Extract to read:
- Opening Delimiter -

When did New Zealand's Welfare State of taxpayer-funded benefits for the elderly and others begin?
New Zealand's "cradle to grave" Welfare State got the nod on this day in 1938, when the Parliament approved an enormous extension of tax-funded benefits.
Does that make today the birthday of our Welfare State? The US Government was told in the following year New Zealand's Social Security Act was the first attempt at such a comprehensive national system.
But Kiwi academic Michael O'Brien has argued it is inaccurate to characterise the act as the "beginnings and basis of the New Zealand social security scheme". The building blocks had begun 40 years earlier.
Welfare has evolved a lot since the first Labour Government's 1938 act, but its foundations remain clear in the current system.
I can promise the people of this country that before very long they will have reached a condition of social security unsurpassed in any other country of the world.
Q - What was the Social Security Act 1938? A - It created a comprehensive system of tax-funded benefits. The act said they were designed "to safeguard the people of New Zealand from disabilities arising from age, sickness, widowhood, orphanhood, unemployment, or other exceptional conditions".
Q - Did it cover medical care too? A - Yes. Treatment in public hospitals was free and the state funded about two-thirds of the cost of a GP visit, the rest being paid by the patient.
Q - Did earlier social welfare benefits exist? A - Yes. The Liberal Government introduced a tax-funded old-age pension in 1898. Access was strongly linked to sobriety and good moral character and the payments were means tested. A widows benefit was introduced in 1911, family assistance in 1926, and a limited form of payment to the unemployed existed in the Great Depression of the early 1930s.
Q - What changed under the 1938 act? A - It renamed "pensions" as "benefits". It introduced invalids and temporary-sickness benefits and formalised unemployment payments. Family assistance was extended. Universal superannuation was promised to start in 1940 for those aged 65 or older. It would rise gradually and eventually replace the old-age benefit, which was subject to reductions based on a person's or couple's income and assets.

- Closing Delimiter -

Exercise:
Reproduce the article on New Zealand's Welfare State word for word, everything from "Q - Did earlier" down to "the early 1930s.".

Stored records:
- Opening Delimiter -

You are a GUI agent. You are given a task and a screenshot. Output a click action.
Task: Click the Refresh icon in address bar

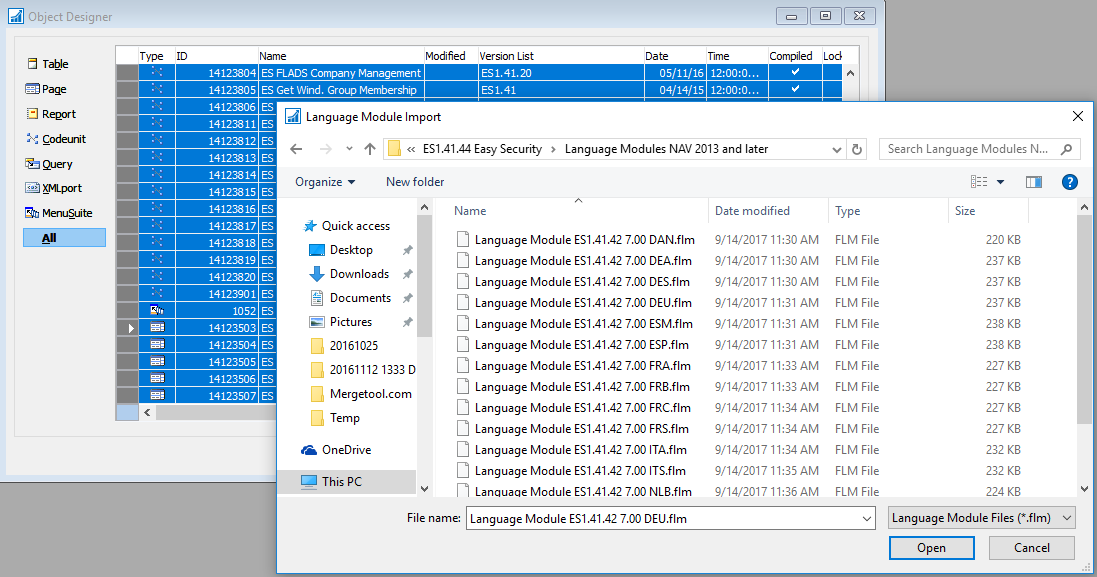[x=857, y=149]
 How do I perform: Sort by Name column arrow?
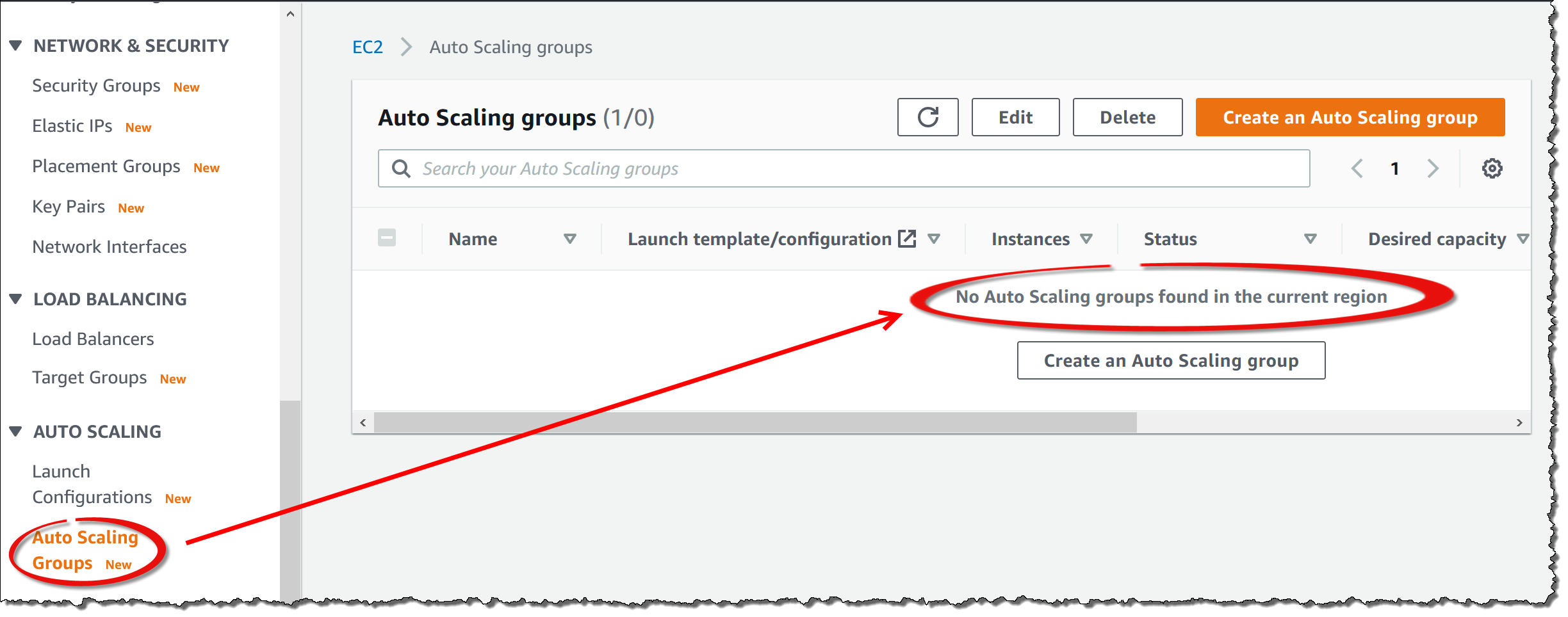[x=569, y=239]
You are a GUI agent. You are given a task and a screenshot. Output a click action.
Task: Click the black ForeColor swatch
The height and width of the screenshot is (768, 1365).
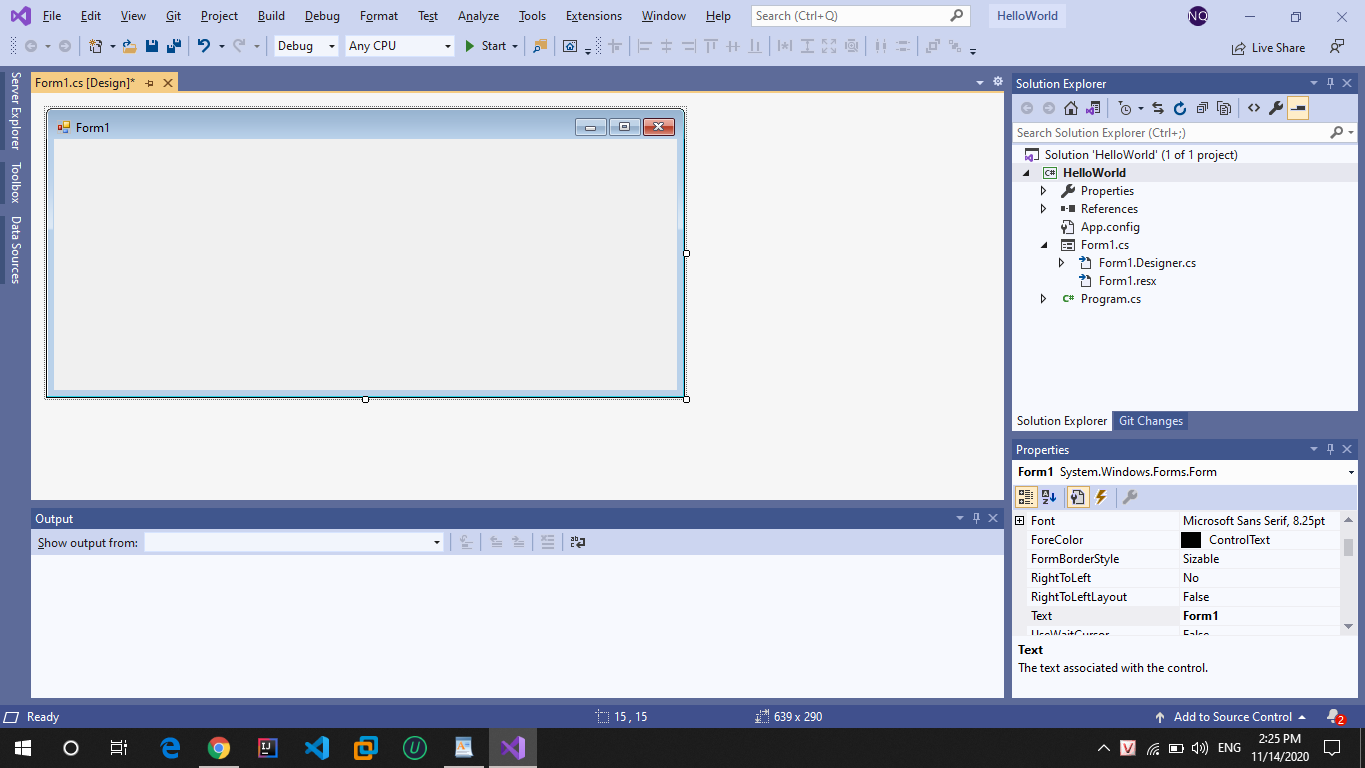point(1191,540)
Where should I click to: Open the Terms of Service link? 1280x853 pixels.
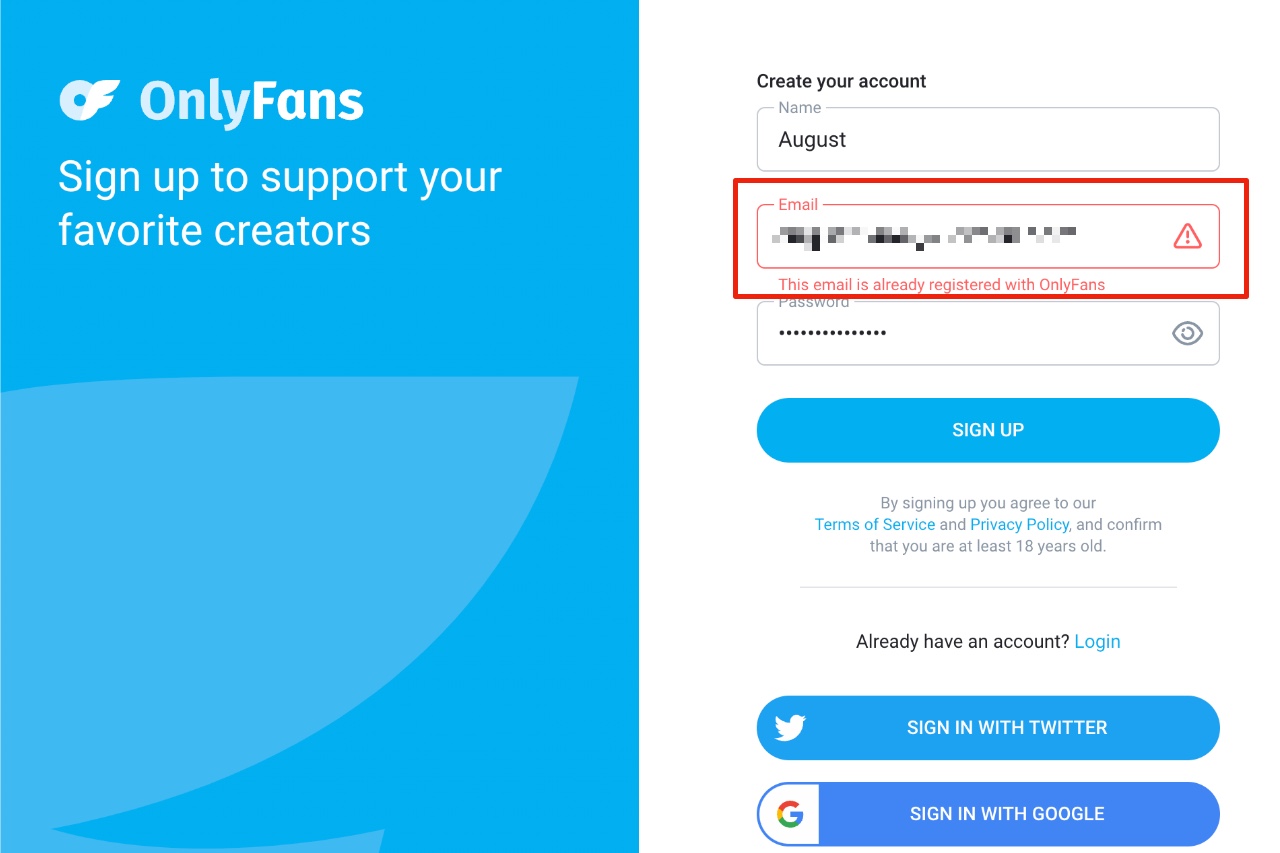click(x=875, y=524)
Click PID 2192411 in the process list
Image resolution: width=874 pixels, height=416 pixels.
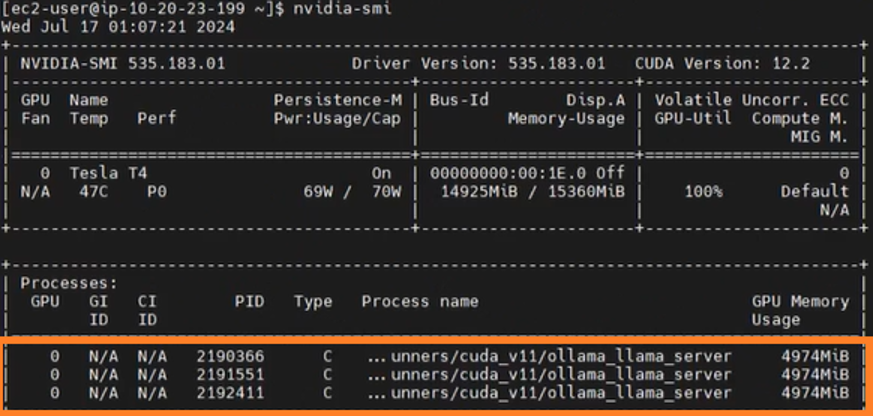230,393
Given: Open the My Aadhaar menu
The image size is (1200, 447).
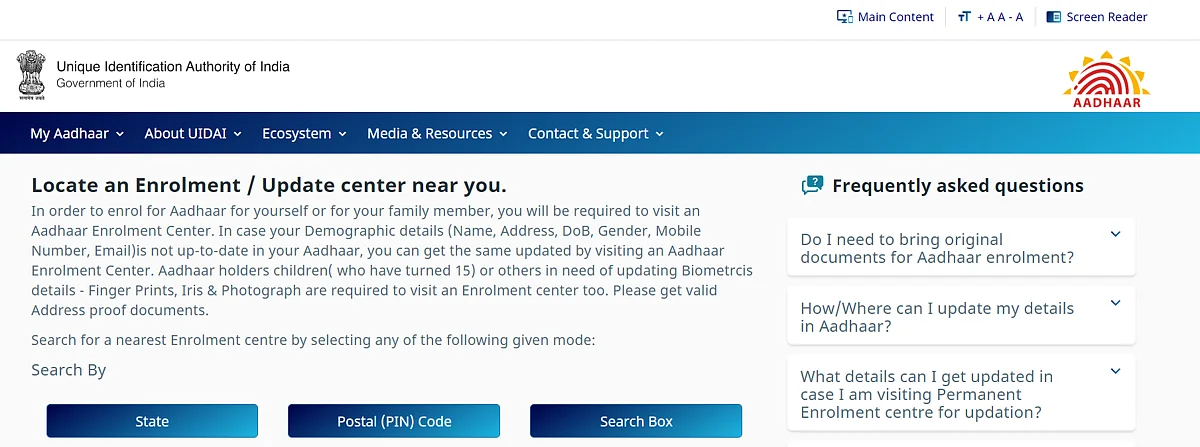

- Closing Delimiter -

Response:
Q - Did earlier social welfare benefits exist? A - Yes. The Liberal Government introduced a tax-funded old-age pension in 1898. Access was strongly linked to sobriety and good moral character and the payments were means tested. A widows benefit was introduced in 1911, family assistance in 1926, and a limited form of payment to the unemployed existed in the Great Depression of the early 1930s.